[Stored data entries]
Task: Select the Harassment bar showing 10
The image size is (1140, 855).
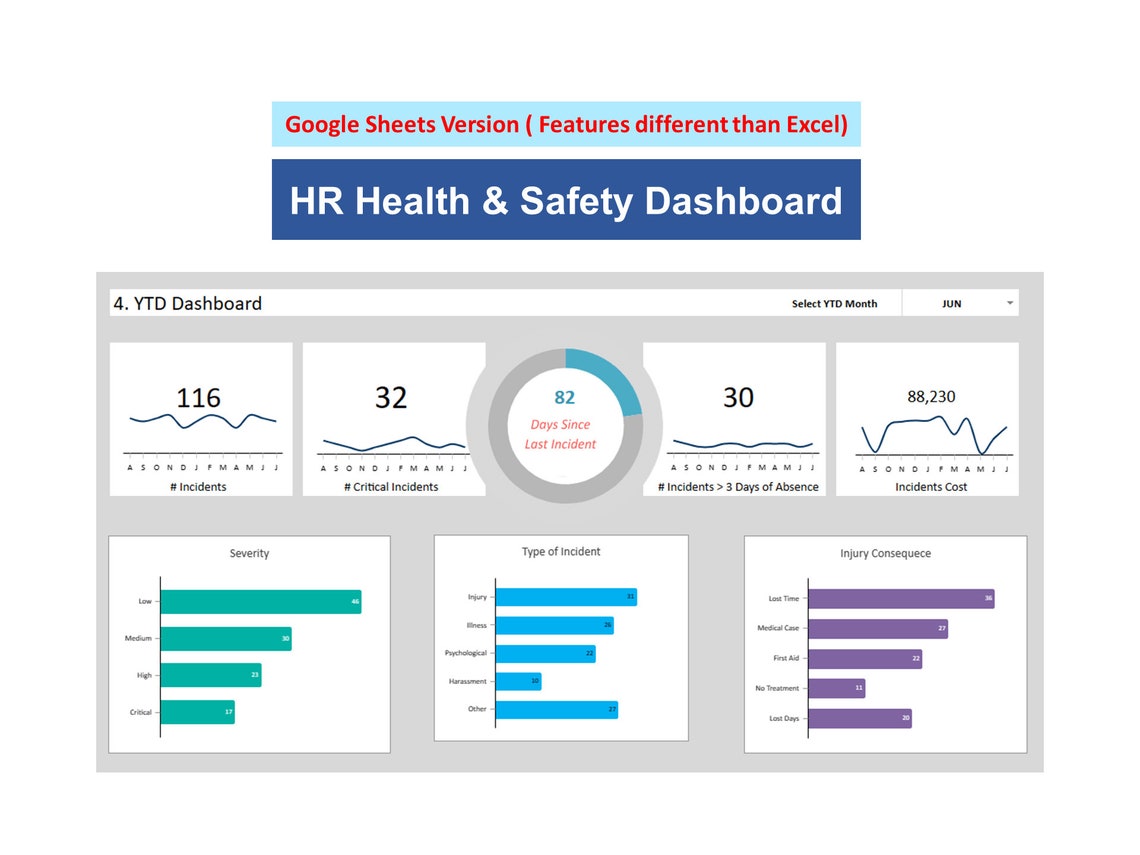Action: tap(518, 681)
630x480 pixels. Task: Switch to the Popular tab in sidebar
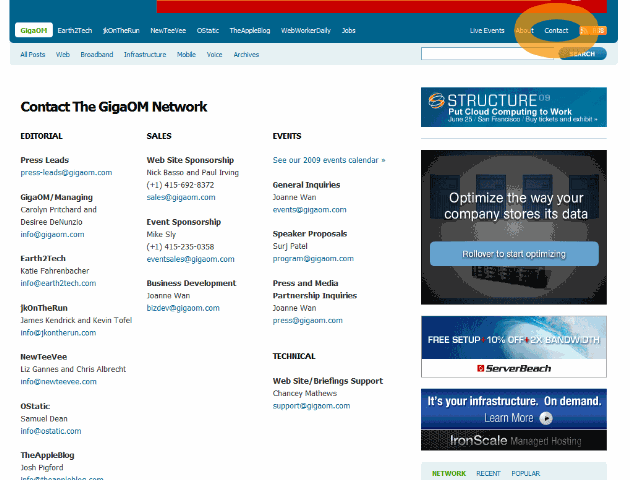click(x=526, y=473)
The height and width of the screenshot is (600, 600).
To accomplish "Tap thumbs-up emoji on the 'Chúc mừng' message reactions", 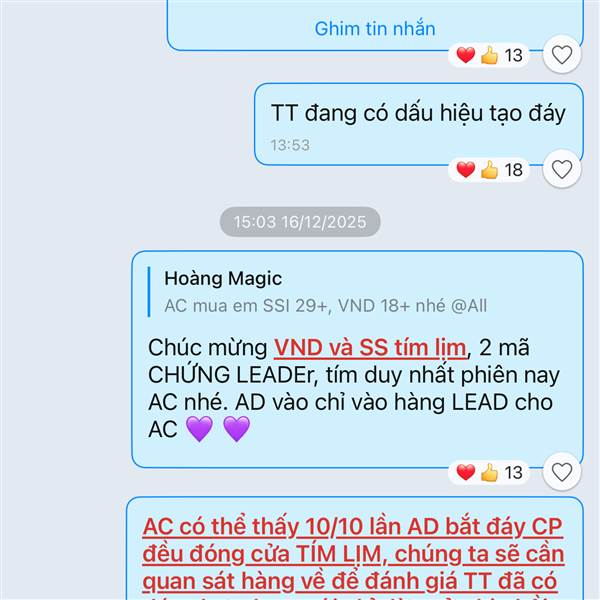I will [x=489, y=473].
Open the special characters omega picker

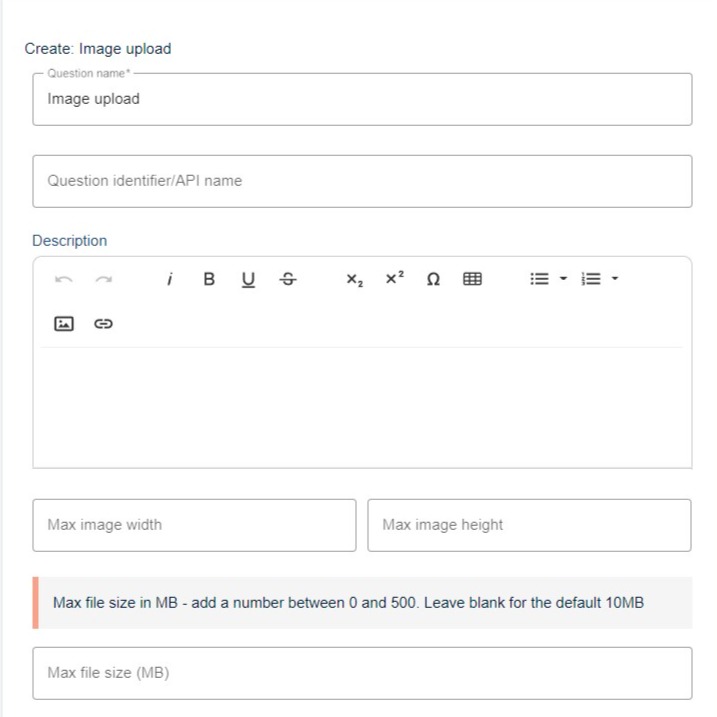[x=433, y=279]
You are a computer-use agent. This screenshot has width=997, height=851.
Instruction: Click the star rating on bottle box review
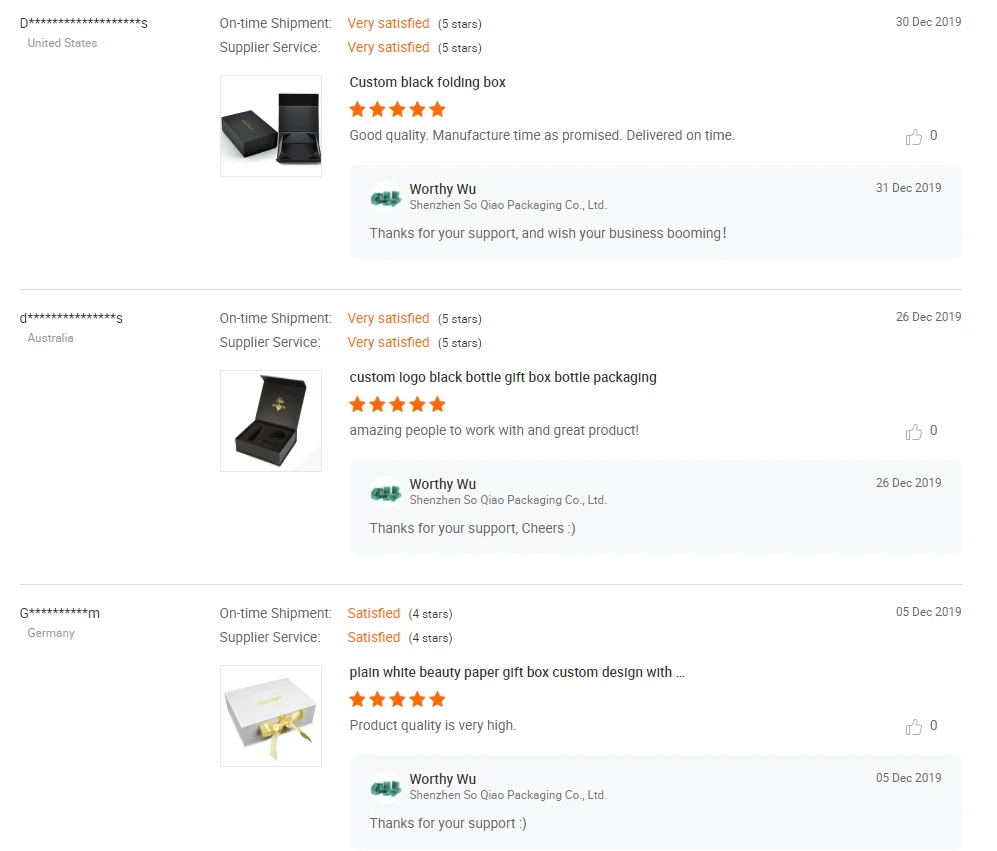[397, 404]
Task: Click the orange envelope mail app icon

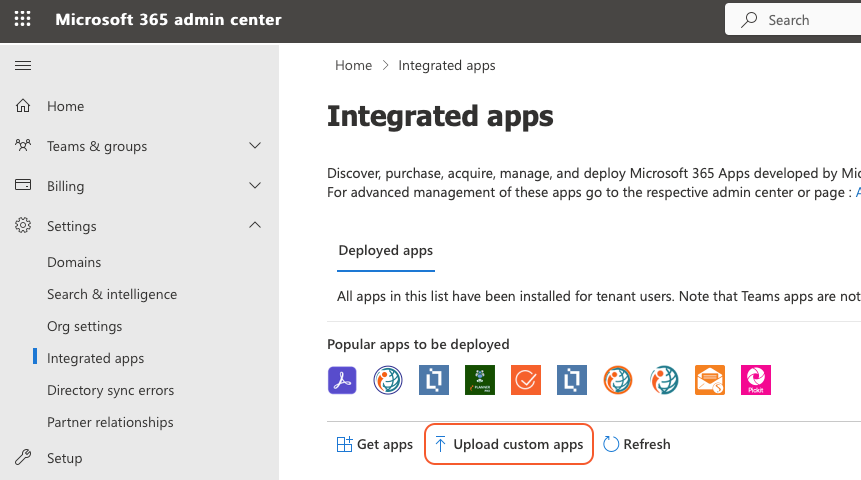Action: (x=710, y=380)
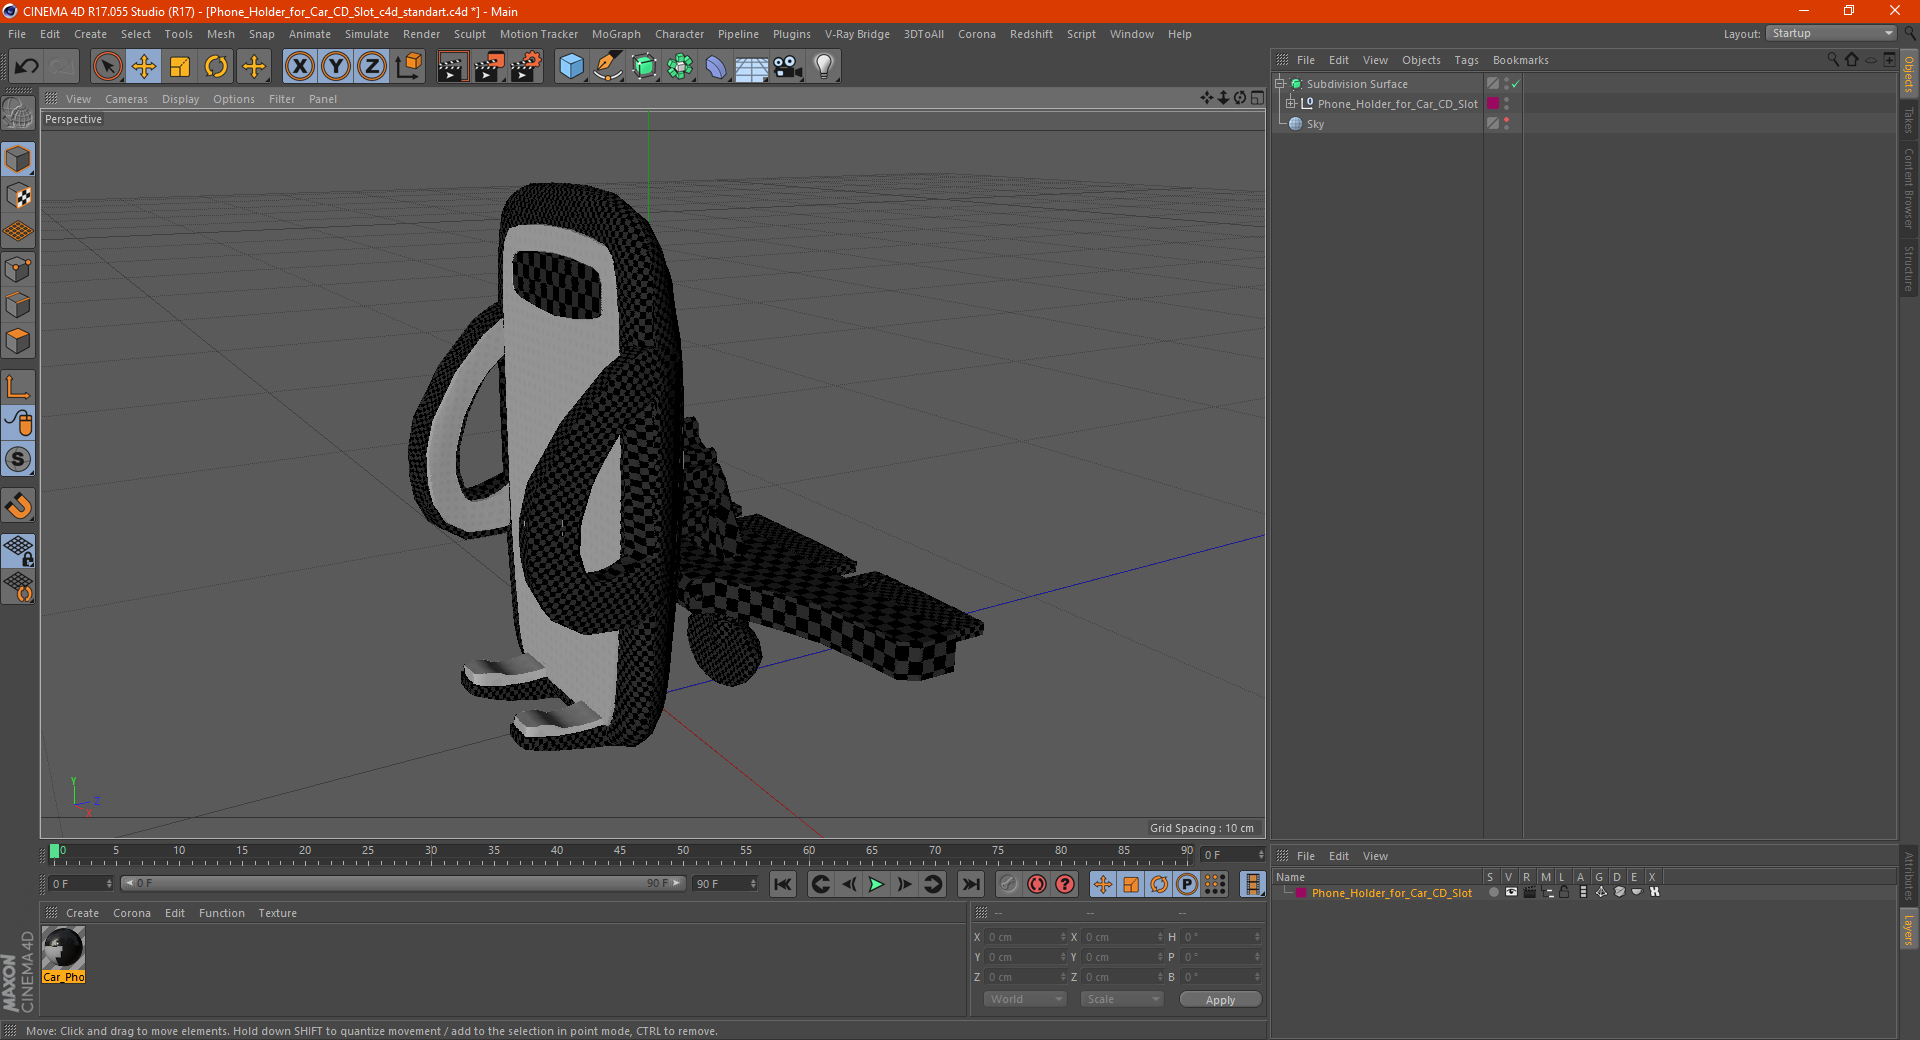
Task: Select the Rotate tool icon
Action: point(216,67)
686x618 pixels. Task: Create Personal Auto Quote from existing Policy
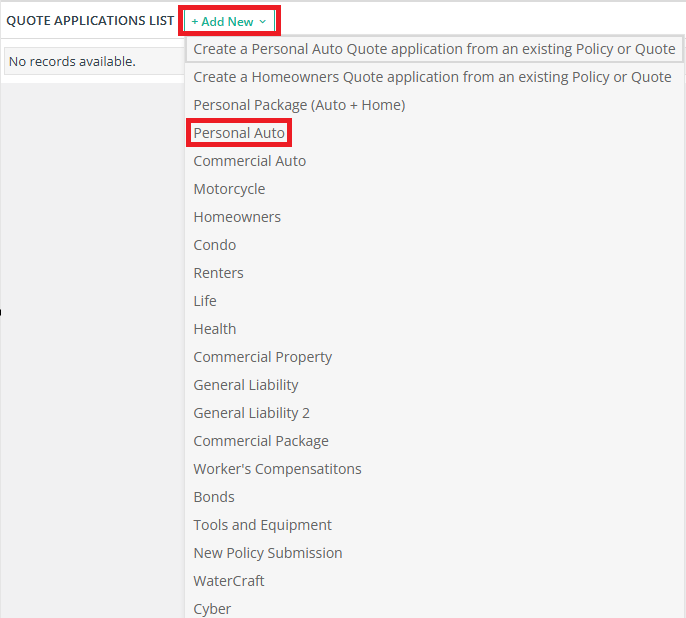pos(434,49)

*Problem statement*: Check every line of the entries for the string "width". Give only the number of lines that hold it.

*Written solution*: 2